--- Passage for review Enclosed Below ---

Books

Out of the Night

November 1978 R.H.R.
Books
Out of the Night
November 1978 R.H.R.

In editing this new selection from the work of the turn-of-the-century poet Paul Laurence Dunbar, Dartmouth art professor Ashley Bryan challenges the venerable and persistent habit of literary stereotyping. For whatever reasons — maybe the way we teach literature in the classroom has something to do with it — from Ann Bradstreet to Robert Lowell American poets have attracted the stereotype catchphrase. Emerson is a "transcendental poet," of course; James Whitcomb Riley, the "Hoosier poet." Sandburg, everyone knows, is "the poet of Chicago"; and Frost is a "New England poet." Paul Laurence Dunbar, of course, is the great black "dialect poet."

In his short life Dunbar fought many enemies. He was poor, struggling poor. He never had robust health; tuberculosis killed him at age 33. He was, as Bryan reminds us, the son of parents who had been born into slavery, a post-Civil War black who "grew to maturity during a crucial period in America's history" when "economic and social discrimination against blacks was extreme."

But Dunbar, the poet Dunbar, fought no enemy more insidious than his own public image. It began with almost his first book. William Dean Howells started it with a seminal review in which he praised Dunbar's black dialect poems extravagantly but dismissed the poems written in standard English with a sniff ("very good, ... but not distinctively his contribution to the body of American poetry"). The stereotype took hold, its genesis, as Bryan suggests, in the minstrel-show mentality of the late 19th century which "had conditioned his audience to expect laughter and comfortable sentiments" from a black poet, and to expect them, moreover, in black dialect.

--- End of Enclosed Passage for review ---
--- Dataset records Enclosed Below ---

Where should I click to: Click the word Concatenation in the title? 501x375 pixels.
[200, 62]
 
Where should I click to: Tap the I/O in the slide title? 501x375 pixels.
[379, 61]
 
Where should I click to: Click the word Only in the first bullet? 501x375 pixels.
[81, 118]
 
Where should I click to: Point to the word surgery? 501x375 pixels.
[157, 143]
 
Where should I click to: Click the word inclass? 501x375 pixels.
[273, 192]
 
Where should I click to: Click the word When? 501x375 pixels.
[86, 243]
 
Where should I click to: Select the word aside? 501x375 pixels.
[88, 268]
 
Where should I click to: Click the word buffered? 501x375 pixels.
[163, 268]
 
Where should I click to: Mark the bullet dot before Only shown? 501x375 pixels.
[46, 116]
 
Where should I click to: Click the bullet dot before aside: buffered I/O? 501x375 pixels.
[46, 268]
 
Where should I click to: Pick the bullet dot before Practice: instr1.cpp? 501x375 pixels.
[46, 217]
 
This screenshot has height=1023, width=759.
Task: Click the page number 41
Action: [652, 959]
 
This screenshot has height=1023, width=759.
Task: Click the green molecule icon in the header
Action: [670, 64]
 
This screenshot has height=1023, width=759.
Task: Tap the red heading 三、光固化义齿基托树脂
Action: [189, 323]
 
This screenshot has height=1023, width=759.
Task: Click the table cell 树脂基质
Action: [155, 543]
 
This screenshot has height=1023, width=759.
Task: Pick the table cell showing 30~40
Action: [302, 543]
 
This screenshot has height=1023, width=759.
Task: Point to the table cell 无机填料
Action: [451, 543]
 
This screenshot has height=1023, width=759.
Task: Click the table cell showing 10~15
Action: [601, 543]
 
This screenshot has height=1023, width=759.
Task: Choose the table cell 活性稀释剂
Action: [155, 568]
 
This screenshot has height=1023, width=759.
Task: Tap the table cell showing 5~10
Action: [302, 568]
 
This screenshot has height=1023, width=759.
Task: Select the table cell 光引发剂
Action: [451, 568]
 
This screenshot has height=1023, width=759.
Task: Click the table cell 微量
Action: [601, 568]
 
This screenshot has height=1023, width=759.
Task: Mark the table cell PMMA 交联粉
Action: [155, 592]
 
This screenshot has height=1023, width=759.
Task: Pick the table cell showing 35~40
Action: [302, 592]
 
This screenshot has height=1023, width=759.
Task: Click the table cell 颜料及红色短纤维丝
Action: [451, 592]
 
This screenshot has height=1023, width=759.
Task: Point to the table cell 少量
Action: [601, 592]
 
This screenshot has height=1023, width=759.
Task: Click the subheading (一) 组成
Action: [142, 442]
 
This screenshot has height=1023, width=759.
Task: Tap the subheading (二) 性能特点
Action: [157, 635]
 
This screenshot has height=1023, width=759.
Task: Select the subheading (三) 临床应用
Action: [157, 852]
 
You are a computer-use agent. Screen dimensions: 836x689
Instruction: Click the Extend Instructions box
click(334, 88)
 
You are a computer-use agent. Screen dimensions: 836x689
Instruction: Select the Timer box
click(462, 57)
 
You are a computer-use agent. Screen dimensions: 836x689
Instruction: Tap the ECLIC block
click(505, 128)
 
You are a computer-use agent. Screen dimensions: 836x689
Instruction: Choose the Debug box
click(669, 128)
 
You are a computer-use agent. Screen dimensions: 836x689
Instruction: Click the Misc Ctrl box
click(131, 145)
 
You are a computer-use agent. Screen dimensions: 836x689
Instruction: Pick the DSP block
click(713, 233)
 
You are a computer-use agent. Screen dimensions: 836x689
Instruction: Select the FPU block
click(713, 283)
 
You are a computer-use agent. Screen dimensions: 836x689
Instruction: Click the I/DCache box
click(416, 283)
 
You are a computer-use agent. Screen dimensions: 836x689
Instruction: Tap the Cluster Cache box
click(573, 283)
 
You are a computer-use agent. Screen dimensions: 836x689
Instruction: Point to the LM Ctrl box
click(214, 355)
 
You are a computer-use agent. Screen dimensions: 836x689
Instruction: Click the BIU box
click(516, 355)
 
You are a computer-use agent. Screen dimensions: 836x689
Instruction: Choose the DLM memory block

--- End of Enclosed Dataset records ---

■ Task 1
List each poet whom the first paragraph of the review pairs with a catchphrase, and give that catchphrase.
■ Task 2
Repeat word for word the part of the review from "But Dunbar, the" to "in black dialect.".

■ Answer space 1
- Emerson: "transcendental poet"
- James Whitcomb Riley: "Hoosier poet"
- Sandburg: "the poet of Chicago"
- Frost: "New England poet"
- Paul Laurence Dunbar: "dialect poet"

■ Answer space 2
But Dunbar, the poet Dunbar, fought no enemy more insidious than his own public image. It began with almost his first book. William Dean Howells started it with a seminal review in which he praised Dunbar's black dialect poems extravagantly but dismissed the poems written in standard English with a sniff ("very good, ... but not distinctively his contribution to the body of American poetry"). The stereotype took hold, its genesis, as Bryan suggests, in the minstrel-show mentality of the late 19th century which "had conditioned his audience to expect laughter and comfortable sentiments" from a black poet, and to expect them, moreover, in black dialect.